Fundamental Philosophy

TXP Medical Co. Ltd.(hereinafter,”TXP”) has been doing business based on its mission “We save lives with medical data”. The information asset TXP handles in its business, including its customers’ information, is extremely important as its business basis.
TXP’s personnel who handle the information asset, including its board members and employees, appreciate the importance of protecting information asset from risks such as leakage, damage or destruction, shall comply to this policy and practice activities to maintain information security such as confidentiality, integrity and availability of the information asset.

Fundamental Principles

1. To protect information asset, TXP shall establish its Information Security Policy and relevant rules and regulations and conduct its operations complying to those. At the same time TXP shall comply to laws, regulations and other rules or guidelines relevant to information security, and also comply to contract items with its customers.

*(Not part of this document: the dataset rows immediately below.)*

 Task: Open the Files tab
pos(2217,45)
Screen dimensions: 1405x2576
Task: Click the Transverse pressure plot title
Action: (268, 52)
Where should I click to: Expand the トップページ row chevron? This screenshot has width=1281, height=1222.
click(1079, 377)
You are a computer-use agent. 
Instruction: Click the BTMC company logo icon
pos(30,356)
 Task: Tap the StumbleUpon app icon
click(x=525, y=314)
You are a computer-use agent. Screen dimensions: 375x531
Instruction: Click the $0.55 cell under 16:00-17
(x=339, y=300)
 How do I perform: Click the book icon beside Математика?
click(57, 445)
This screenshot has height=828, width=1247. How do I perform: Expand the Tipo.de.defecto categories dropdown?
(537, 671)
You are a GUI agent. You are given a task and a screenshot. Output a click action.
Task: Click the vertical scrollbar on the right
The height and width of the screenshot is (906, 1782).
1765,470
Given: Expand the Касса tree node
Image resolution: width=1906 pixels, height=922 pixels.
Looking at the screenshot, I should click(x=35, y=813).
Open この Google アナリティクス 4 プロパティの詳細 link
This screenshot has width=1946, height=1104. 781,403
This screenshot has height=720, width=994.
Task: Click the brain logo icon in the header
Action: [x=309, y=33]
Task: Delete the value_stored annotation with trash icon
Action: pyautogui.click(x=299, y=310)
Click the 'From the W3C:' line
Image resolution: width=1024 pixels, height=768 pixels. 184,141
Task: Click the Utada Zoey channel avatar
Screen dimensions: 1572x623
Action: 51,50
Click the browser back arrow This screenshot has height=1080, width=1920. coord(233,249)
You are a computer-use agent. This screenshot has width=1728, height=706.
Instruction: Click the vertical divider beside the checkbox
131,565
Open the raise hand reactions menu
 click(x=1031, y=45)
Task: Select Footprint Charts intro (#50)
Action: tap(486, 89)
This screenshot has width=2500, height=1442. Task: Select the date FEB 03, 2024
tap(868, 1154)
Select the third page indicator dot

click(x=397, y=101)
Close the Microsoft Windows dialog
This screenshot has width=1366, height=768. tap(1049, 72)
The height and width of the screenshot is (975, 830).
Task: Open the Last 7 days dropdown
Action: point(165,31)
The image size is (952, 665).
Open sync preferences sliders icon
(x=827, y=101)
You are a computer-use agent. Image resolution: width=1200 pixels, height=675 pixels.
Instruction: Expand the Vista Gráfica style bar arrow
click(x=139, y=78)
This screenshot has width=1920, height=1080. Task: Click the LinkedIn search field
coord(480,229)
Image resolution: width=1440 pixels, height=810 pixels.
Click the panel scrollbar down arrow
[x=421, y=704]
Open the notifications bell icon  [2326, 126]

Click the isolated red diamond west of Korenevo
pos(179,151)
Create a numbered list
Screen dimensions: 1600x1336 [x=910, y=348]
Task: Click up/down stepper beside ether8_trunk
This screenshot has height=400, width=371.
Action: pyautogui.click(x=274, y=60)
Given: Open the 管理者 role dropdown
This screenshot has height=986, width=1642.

2. TXP will define criteria to analyze and evaluate existing risks of the information asset,such as leakage,damage and loss,and establish systematical risk assessment method, and execute the assessment periodically. Furthermore,based on the result, necessary and adequate security measures will be implemented.

3. TXP will clarify authority and responsibility regarding information security as well as establish information security organization system led by its director in charge.
And TXP will educate, train and enlighten its all personnel periodically for them to appreciate the importance of information security and handle information asset certainly.

4. TXP shall inspect and audit periodically on compliance status to Information Security Policy and handling of information asset. To identified deficiencies or items of improvements, corrective actions for them will be implemented in a rapid manner.

5. When event or incident regarding information security occurs, TXP will implement adequate measures to them. At the same time TXP will establish action procedures to minimize damage for the case such event should occur, and in case of emergency, TXP will correspond to it in a rapid manner and implement adequate corrective actions. And, specifically, regarding incidents possible to bring business interruption, TXP will establish managing systems against them and revise them periodically to assure its business continuity.

6. TXP will establish information security management system with objectives to actualize its fundamental philosophy, execute actions according to it, and review it periodically to improve the whole system.